I’m putting this here for my students this fall, but I’m sure there are two or three other people in the world who would like to know how to use Enterprise Miner. I’m assuming you read some of my other posts or received an email from your professor or in other ways got Enterprise Miner installed and running.
If not, you should read the documentation. Or, you are welcome to poke around on this blog and find out what I did. Just type “miner” into the search box.
- Start Enterprise Miner
- Create a new project
- Give it a name
- Create a new library so you have some data – File > New > Library
- Type in a name and your course library, something like “/courses/yourschool.edu1/a_123/b_456”

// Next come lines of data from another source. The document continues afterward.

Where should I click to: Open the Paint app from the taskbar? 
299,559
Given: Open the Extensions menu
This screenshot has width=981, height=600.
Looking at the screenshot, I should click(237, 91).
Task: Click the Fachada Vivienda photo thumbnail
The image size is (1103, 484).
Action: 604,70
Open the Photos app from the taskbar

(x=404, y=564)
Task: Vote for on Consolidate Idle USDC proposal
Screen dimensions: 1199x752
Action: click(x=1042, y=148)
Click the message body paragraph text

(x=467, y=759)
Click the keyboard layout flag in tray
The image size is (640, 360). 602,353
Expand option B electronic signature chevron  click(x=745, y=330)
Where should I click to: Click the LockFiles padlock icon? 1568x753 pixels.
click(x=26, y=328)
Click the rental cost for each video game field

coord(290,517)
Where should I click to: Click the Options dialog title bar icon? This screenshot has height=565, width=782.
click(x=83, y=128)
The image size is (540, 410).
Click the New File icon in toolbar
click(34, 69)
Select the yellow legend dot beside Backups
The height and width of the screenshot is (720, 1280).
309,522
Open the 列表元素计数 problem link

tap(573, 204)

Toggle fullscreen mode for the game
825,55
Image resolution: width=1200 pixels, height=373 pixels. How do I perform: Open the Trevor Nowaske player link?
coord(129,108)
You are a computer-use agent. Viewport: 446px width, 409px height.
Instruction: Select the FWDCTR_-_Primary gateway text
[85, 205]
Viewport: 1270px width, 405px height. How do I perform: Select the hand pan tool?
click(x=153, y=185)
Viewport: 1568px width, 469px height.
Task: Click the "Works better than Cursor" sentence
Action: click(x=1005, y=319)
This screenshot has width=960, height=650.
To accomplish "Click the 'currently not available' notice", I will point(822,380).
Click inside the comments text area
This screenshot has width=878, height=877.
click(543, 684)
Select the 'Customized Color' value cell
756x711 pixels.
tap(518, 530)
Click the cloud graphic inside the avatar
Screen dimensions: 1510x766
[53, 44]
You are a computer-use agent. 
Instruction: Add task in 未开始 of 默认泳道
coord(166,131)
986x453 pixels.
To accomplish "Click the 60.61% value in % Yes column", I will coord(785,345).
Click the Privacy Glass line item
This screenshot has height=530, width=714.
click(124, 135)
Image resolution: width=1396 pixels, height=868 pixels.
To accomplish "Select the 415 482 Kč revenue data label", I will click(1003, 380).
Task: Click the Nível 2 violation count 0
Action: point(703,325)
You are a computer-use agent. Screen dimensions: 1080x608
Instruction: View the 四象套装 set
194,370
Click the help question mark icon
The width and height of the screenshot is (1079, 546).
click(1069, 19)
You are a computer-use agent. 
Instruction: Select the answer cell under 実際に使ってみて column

- Create a new diagram – File > New > Diagram
- Create a data source (this strikes me as counter-intuitive, since I have the data source in the library, but whatever. Here is how you do it
- * Right-Click on the data sources tab
- * it will come up with a drop down menu with 1 option, create data source
- * pick that
- * It will come up with this window.
- Select SAS table, which is the exact same thing as a SAS data set
- * Click Next and it will bring up the list of libraries available including the one you just added in the last step
- * Double-click to select your library
- * Select your dataset and then
- Click OK
- The next few screens give you information on your data. In my course, the first assignment is for the students to use these to answer:
- How many variables in the data set
- How many observations
- .How many of these are nominal variables
- Select one of the variables that is NOT nominal. Click the explore tab.
- Write one paragraph describing these results. Include a screen shot of your results
- Click the COMPUTE SUMMARY STATISTICS tab
- Write a one paragraph summary of these results, only hitting the high(low)lights such as 98% of the data for variable v_1980 are missing.
Obviously this isn’t a feasible assignment if you have 6,000 variables, but I try to have courses that increase gradually in order of difficulty, starting with a relatively small data set and then going to gradually larger and more complex ones.